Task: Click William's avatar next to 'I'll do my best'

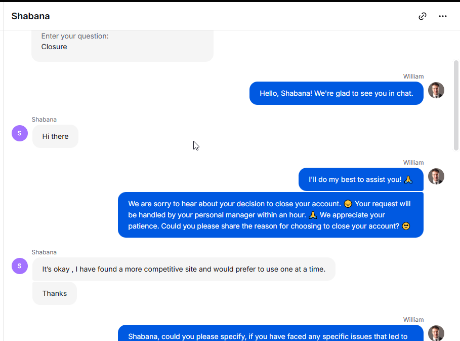Action: tap(436, 176)
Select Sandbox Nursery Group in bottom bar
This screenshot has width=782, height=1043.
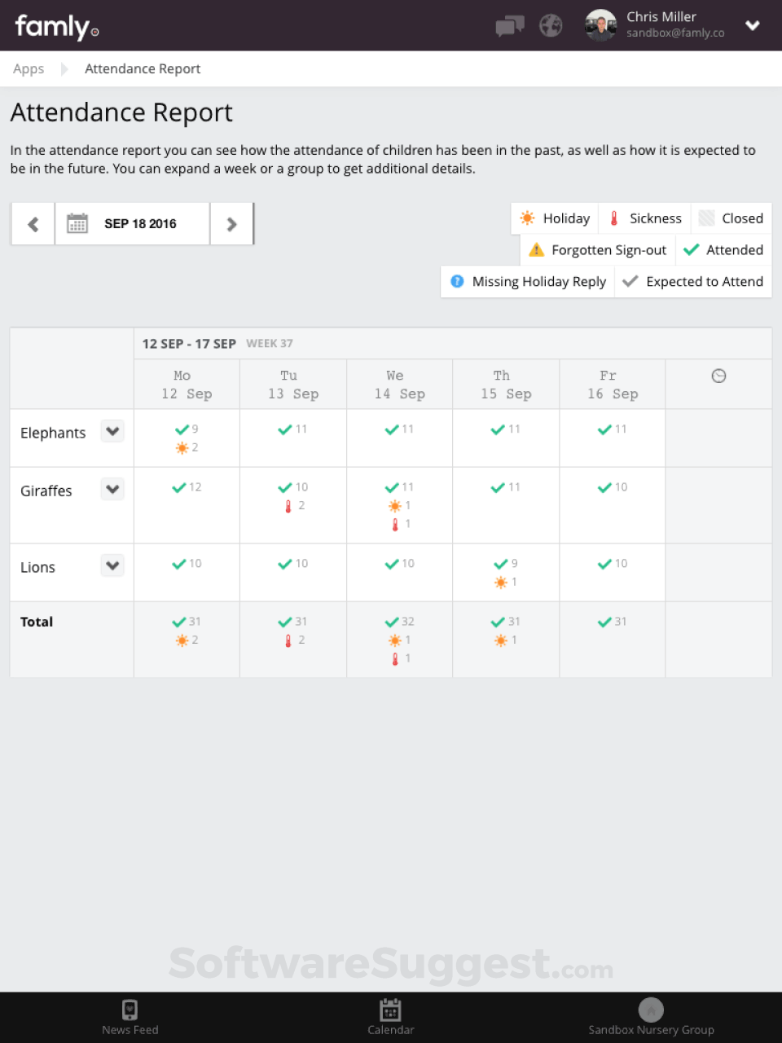pyautogui.click(x=651, y=1017)
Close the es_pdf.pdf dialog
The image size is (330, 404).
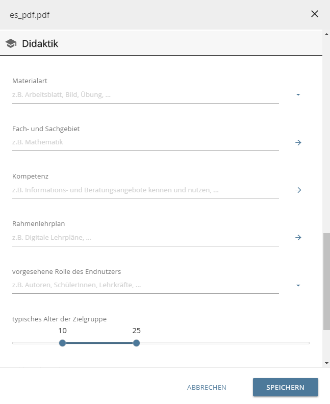315,14
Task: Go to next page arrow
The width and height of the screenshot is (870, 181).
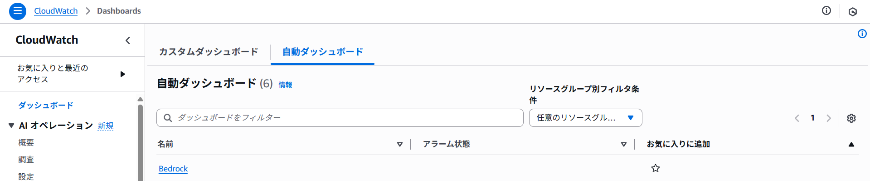Action: [829, 118]
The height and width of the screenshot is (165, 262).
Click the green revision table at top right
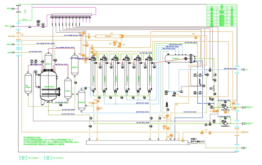click(x=222, y=16)
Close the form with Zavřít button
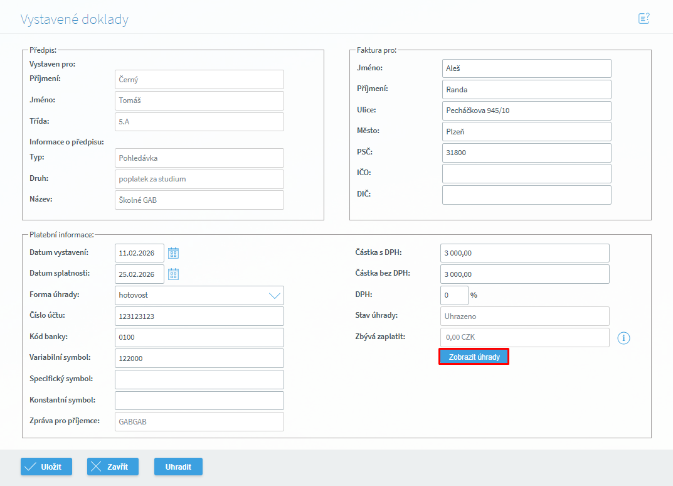Viewport: 673px width, 486px height. [x=112, y=467]
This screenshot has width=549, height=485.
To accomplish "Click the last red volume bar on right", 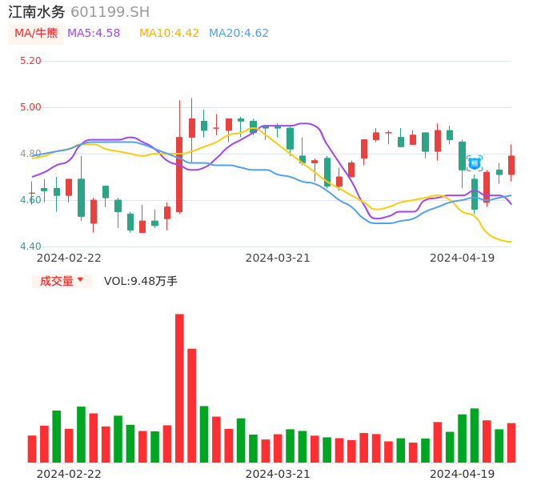I will pos(511,443).
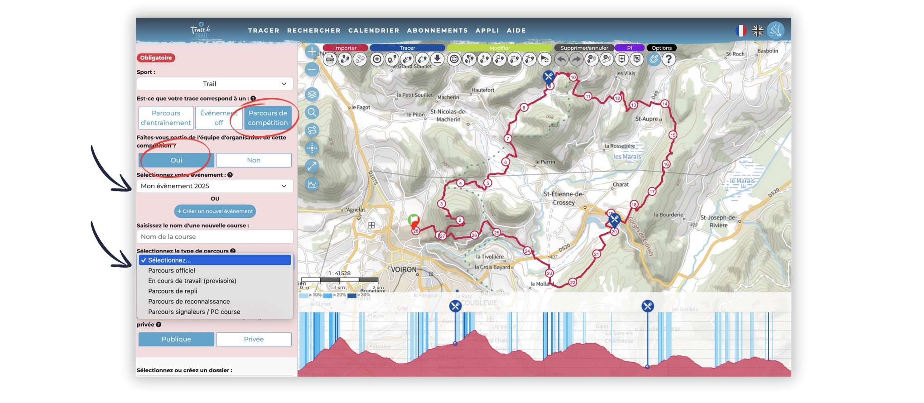Click the Nom de la course field
This screenshot has height=403, width=924.
point(215,237)
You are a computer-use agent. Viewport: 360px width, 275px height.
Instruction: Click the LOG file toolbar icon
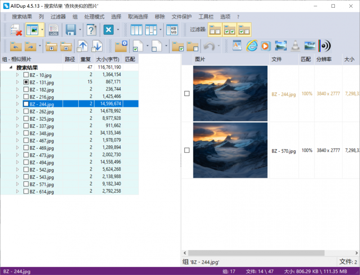coord(54,30)
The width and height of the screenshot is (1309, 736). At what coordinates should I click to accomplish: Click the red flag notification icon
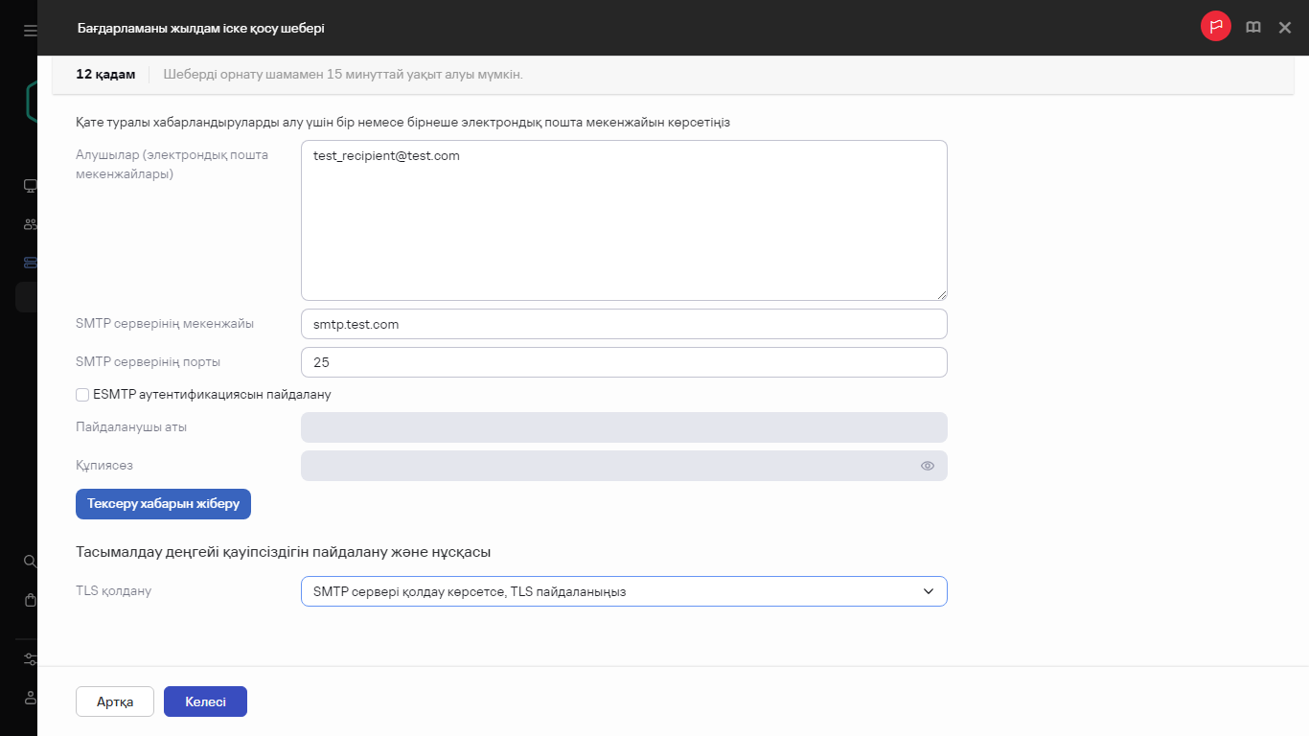click(x=1215, y=27)
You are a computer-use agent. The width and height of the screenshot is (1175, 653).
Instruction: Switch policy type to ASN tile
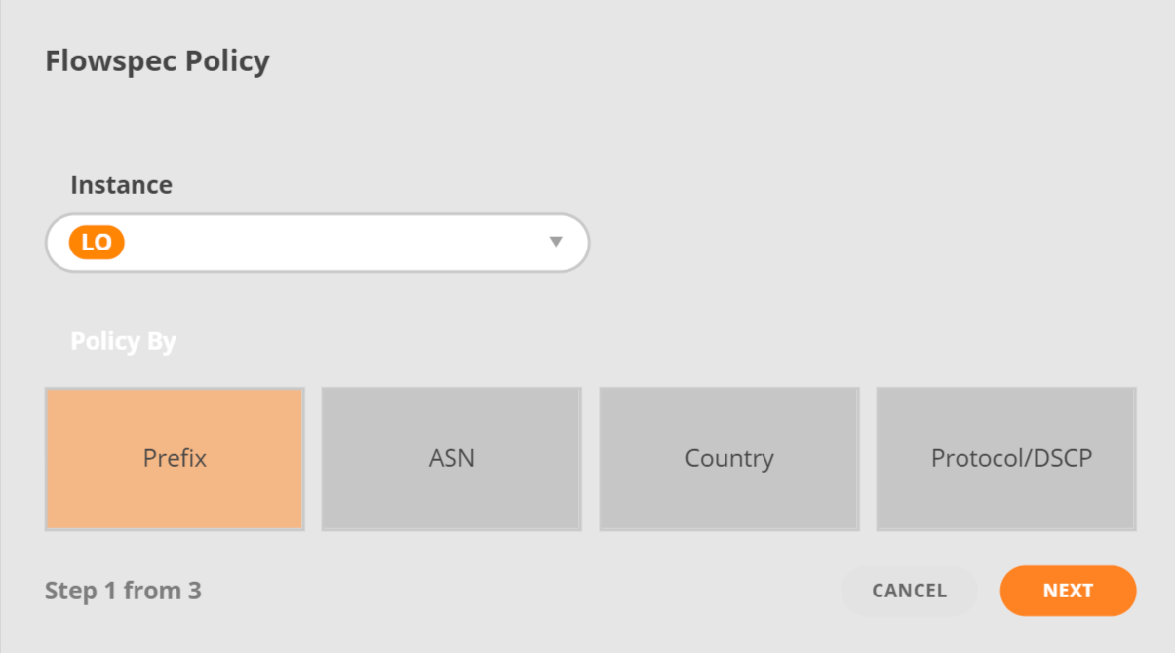pos(451,459)
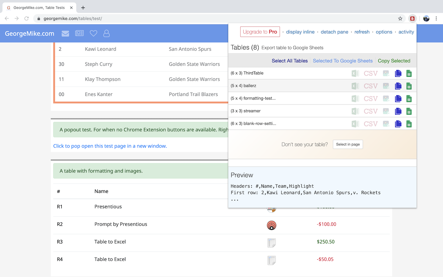Click the Upgrade to Pro button
The image size is (443, 277).
tap(260, 32)
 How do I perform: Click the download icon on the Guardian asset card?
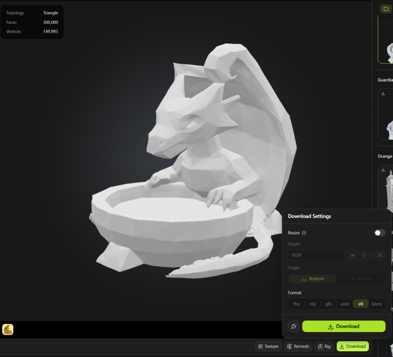383,94
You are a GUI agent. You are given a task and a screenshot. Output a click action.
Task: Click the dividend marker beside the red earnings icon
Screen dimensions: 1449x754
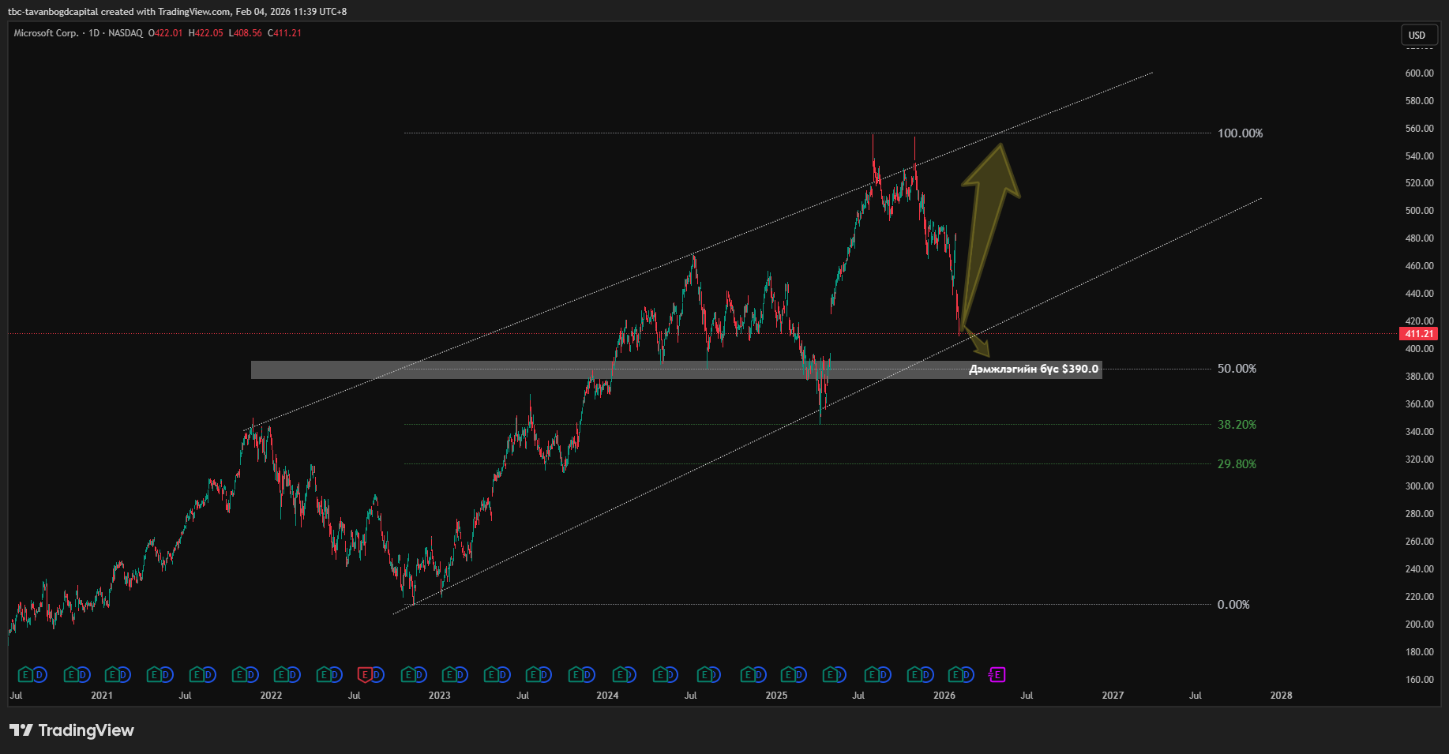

WORK ORDER: Filter the listing for the word "agent" and copy every line that holds it.

OUTPUT BELOW:
You are a computer-use agent. Viewport: 360px width, 275px height.
You are a computer-use agent. The width and height of the screenshot is (1175, 653).
You are a GUI agent. You are given a task and a screenshot. Output a click action.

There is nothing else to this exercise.